──────── SOURCE MATERIAL ────────

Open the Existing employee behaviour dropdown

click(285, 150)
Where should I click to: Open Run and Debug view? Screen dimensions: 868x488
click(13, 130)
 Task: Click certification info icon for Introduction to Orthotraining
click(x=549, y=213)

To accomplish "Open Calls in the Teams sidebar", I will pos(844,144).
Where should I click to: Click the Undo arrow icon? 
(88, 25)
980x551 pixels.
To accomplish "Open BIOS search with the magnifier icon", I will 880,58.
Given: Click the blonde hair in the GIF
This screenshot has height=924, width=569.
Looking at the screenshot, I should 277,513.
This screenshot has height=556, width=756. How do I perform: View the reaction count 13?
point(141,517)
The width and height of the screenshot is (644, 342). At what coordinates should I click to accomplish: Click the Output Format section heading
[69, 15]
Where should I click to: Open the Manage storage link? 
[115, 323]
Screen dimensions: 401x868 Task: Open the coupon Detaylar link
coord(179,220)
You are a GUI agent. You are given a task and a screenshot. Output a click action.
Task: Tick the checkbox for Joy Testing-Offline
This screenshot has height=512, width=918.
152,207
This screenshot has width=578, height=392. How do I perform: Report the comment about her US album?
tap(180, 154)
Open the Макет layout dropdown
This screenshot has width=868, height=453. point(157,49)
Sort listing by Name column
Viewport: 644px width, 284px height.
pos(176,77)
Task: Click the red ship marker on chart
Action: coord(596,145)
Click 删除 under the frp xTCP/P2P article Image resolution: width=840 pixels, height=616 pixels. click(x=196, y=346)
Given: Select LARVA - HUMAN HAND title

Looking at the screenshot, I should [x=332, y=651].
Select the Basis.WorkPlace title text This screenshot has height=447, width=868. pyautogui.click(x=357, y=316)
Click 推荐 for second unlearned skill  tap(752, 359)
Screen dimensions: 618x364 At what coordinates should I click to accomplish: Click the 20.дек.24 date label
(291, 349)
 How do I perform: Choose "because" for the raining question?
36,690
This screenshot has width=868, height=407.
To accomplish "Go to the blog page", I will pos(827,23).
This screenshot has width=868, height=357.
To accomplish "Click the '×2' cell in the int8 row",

────────

◆ **EXERCISE PROMPT**:
All lines from the start of the entries through the line where "This screenshot has width=868, height=407." sits should be duplicated exactly, with nothing else in the output.

◆ **PROBLEM SOLUTION**:
Open the Existing employee behaviour dropdown

click(285, 150)
Where should I click to: Open Run and Debug view? Screen dimensions: 868x488
click(13, 130)
 Task: Click certification info icon for Introduction to Orthotraining
click(x=549, y=213)

To accomplish "Open Calls in the Teams sidebar", I will pos(844,144).
Where should I click to: Click the Undo arrow icon? 
(88, 25)
980x551 pixels.
To accomplish "Open BIOS search with the magnifier icon", I will 880,58.
Given: Click the blonde hair in the GIF
This screenshot has height=924, width=569.
Looking at the screenshot, I should 277,513.
This screenshot has height=556, width=756. How do I perform: View the reaction count 13?
point(141,517)
The width and height of the screenshot is (644, 342). At what coordinates should I click to accomplish: Click the Output Format section heading
[69, 15]
Where should I click to: Open the Manage storage link? 
[115, 323]
Screen dimensions: 401x868 Task: Open the coupon Detaylar link
coord(179,220)
You are a GUI agent. You are given a task and a screenshot. Output a click action.
Task: Tick the checkbox for Joy Testing-Offline
This screenshot has height=512, width=918.
152,207
This screenshot has width=578, height=392. How do I perform: Report the comment about her US album?
tap(180, 154)
Open the Макет layout dropdown
This screenshot has width=868, height=453. point(157,49)
Sort listing by Name column
Viewport: 644px width, 284px height.
pos(176,77)
Task: Click the red ship marker on chart
Action: coord(596,145)
Click 删除 under the frp xTCP/P2P article Image resolution: width=840 pixels, height=616 pixels. click(x=196, y=346)
Given: Select LARVA - HUMAN HAND title

Looking at the screenshot, I should [x=332, y=651].
Select the Basis.WorkPlace title text This screenshot has height=447, width=868. pyautogui.click(x=357, y=316)
Click 推荐 for second unlearned skill  tap(752, 359)
Screen dimensions: 618x364 At what coordinates should I click to accomplish: Click the 20.дек.24 date label
(291, 349)
 How do I perform: Choose "because" for the raining question?
36,690
This screenshot has width=868, height=407.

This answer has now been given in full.